Give all the records again, with no alterations.

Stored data
------------------------------------------------
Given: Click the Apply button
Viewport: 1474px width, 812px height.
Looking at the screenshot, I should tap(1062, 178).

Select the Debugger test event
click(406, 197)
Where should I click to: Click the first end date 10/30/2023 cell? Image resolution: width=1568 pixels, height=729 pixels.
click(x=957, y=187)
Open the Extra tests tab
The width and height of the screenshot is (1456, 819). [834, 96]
------------------------------------------------
_SOLUTION TO THIS EXERCISE_.
Given: Click the Apply button
Viewport: 1474px width, 812px height.
Looking at the screenshot, I should tap(1062, 178).

Select the Debugger test event
click(406, 197)
Where should I click to: Click the first end date 10/30/2023 cell? Image resolution: width=1568 pixels, height=729 pixels.
click(x=957, y=187)
Open the Extra tests tab
The width and height of the screenshot is (1456, 819). [834, 96]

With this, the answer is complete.